Elderly individuals are no strangers to eye doctors, and many find that as they grow older their eyesight worsens. That is why nearly 8 out of 10 Americans over the age of 55 require the use of prescription eyeglasses to maintain clear vision. Unfortunately, there is a hefty price associated with that clarity of sight, with prescription eyeglasses costing around $200 or more depending on a patient's specific needs. With a wide selection of options in lenses, coatings and frames, the bill for a new pair of glasses can add up to be significantly more than many elderly individuals may initially expect. Fortunately, there are a few tips seniors should consider to ensure they get the best options for eyeglasses without paying an exorbitant amount at spectacle retailers. 

Consider the appropriate size
While it may be tempting to buy a slender and fashionable frame, seniors should keep in mind that function should always trump fashion. Many elderly Americans suffer from presbyopia, a condition that results in the stiffening of the lenses in the eyes, which prevents many patients from focusing on close-vision subjects. Reading at arm's length is a good example of this issue. Those who suffer from this condition might opt for multifocal lenses that offer a few different "strengths," and allow individuals to see objects or print both near and far.

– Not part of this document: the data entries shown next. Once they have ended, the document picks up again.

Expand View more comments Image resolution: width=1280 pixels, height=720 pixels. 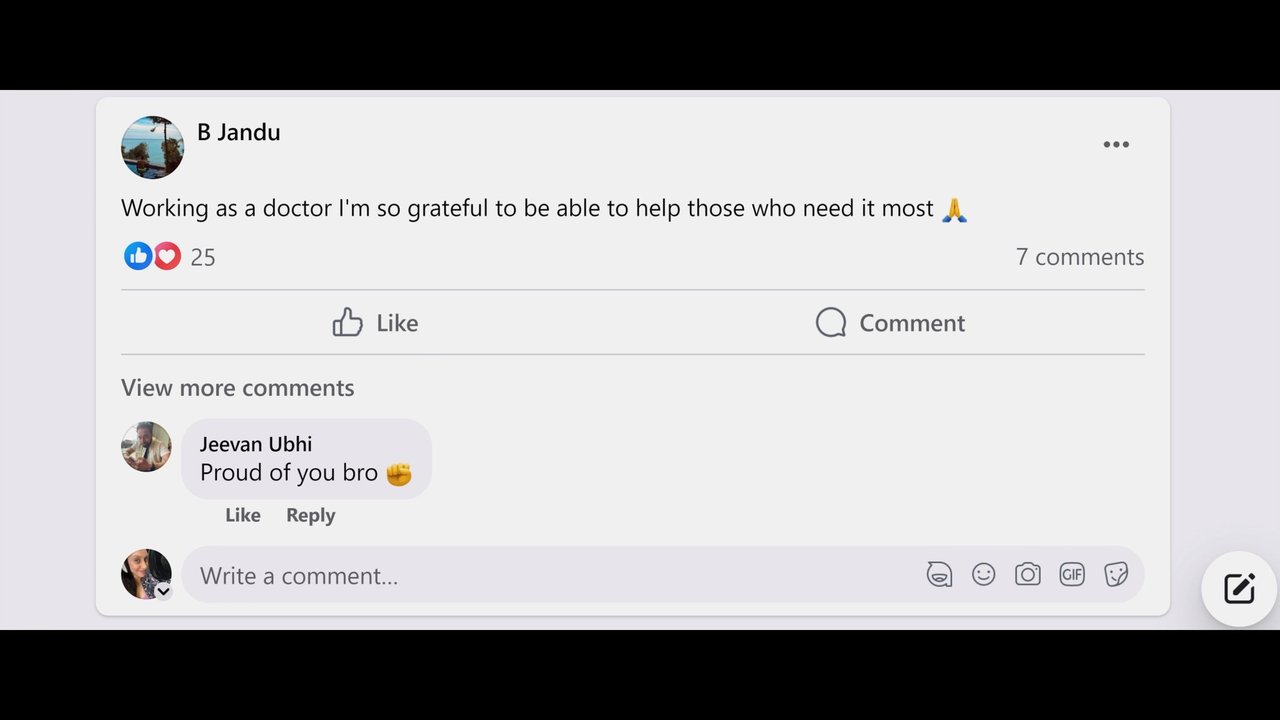[x=238, y=387]
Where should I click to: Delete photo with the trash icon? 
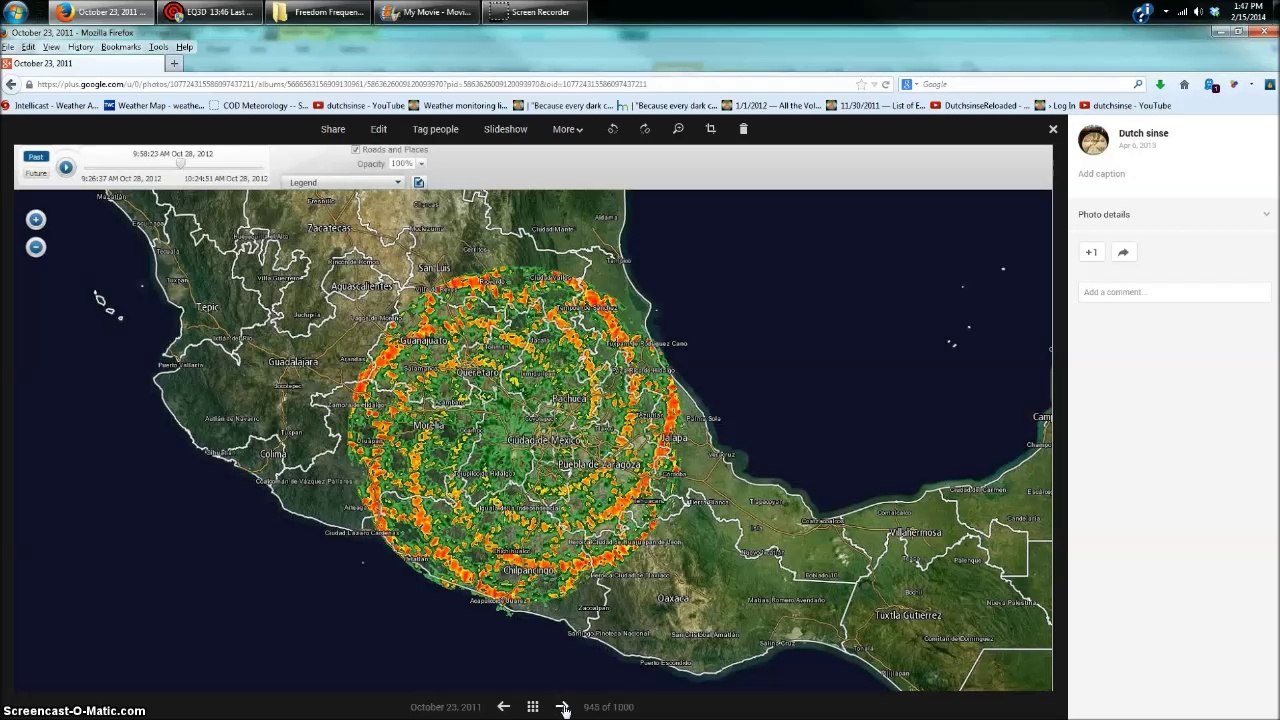(743, 129)
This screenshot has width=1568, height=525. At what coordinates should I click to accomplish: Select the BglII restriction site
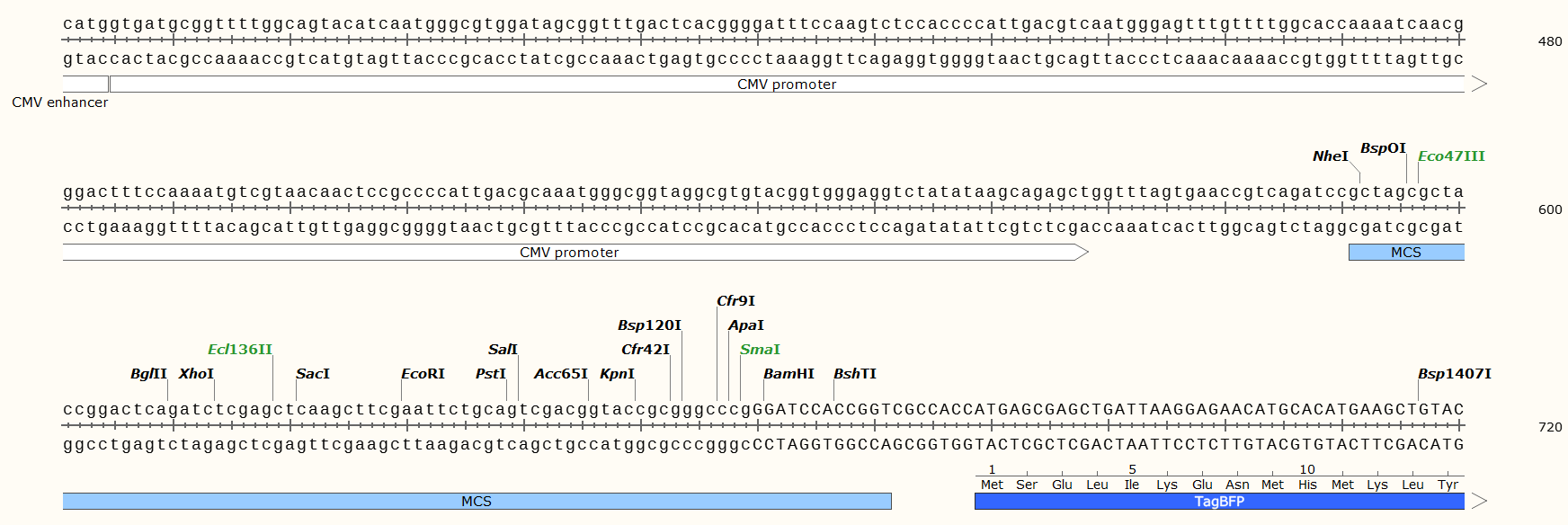coord(148,374)
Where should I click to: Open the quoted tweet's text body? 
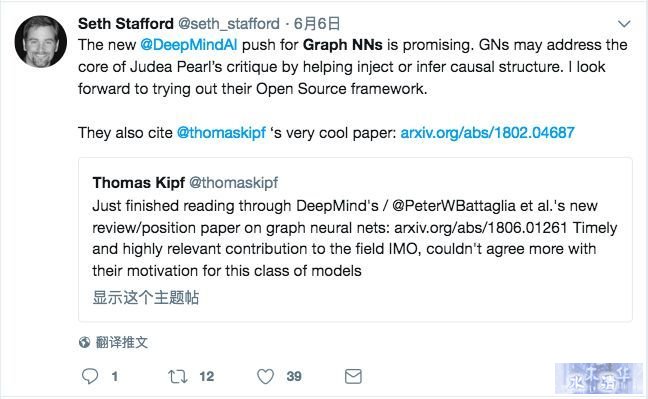[355, 238]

Unfortunately, smaller and more fashionable frames don't always allow enough space for these types of lenses to be effective. That is why doctors recommend a frame that has a vertical height of at least 1.25 inches, to better accommodate bifocal, trifocal or progressive lenses. 

Choosing lens materials
While we may still refer to them as glasses, most lenses are no longer made from glass. Instead, most manufacturers use more modern plastic lenses that are lighter, thinner and less likely to break if dropped. Some of those plastic options are listed below:

  • Basic lenses, also known as CR-39, are the most common option for everyday eyeglasses. They are the least expensive option in most cases, and are usually used for "buy-one-get-one" and "complete pair for under $100" sales gimmicks. If you're trying to keep the price down on a new pair of glasses, basic lenses are the way to go. Just be sure to avoid additional costs for UV treatments, because most plastics don't require them. 
  • Mid-index options are thinner and lighter than basic lenses. They are also more compatible with anti-reflective and photochromic treatments. However, stronger prescription using mid-index lenses usually are significantly thicker, which may limit your choice of frames. 
  • High-index lenses are even thinner and lighter than the both basic and mid-index options, and don't get that "coke bottle" effect when used for stronger prescriptions. These are one of the more expensive options, and often times insurance will only cover a portion of the added cost. In addition, these lenses are more prone to reflecting light, so anti-reflective coatings are advised. 
  • Polycarbonate lenses are one of the most durable options because the material was originally designed to be used for fighter jet canopies. This option is ideal for more active or accident prone seniors due to the fact that they are virtually unbreakable. They offer similar benefits as high-index lenses, but are also equally costly. 
  • High-definition lenses are the most recent addition to the bunch, and are usually significantly more expensive than all the other options. While these lenses offer a superior crispness and clarity, they can often run more than $150 more than other options. 

Lens treatment options
Certain lens treatments can be quite beneficial, and are highly effective in reducing glare or preventing scratches. Others, such as UV treatments, provide little benefit and are mostly used as a gimmick by vendors to tack on additional charges to your bill. If you're considering lens treatments for a new pair of eyeglasses, the following are the best and most common options:

  • Scratch resistant treatments provide added protection to your eyeglasses and are a good investment if you may be a little clumsy. 
  • Anti-reflective treatments help you avoid glare. This treatment is best for individuals who are frequent computer users, nighttime drivers bothered by glare, public speakers under bright lights or those who've recently undergone LASIK surgery. 
  • Photochromic treatments allow the lens to darken in bright conditions, eliminating the need for prescription sunglasses. 
  • Polarized treatments for sunglasses are used to improve contrast and glare. They are especially useful for individuals who do a lot of fishing or driving. These lens treatments often cost significantly more, and most doctors claim that regular prescription sunglasses would work just as well. 

Where to buy eyeglasses
Costco is one of the best retail store to grab a new pair of glasses, according to Consumer Reports, and they often offer savings of up to 40 percent compared to typical optical chains. Sam's Club and Walmart are also good low-cost options. It is important to note that nearly all franchise optical retailers, including LensCrafters, Pearle Vision, Sunglass Hut and optical branches of Target and Sears, are all owned by the Italian-based company Luxottica who also have a strong stake in about 80 percent of major frame brands. If you're trying to keep the cost down, these chains should be avoided.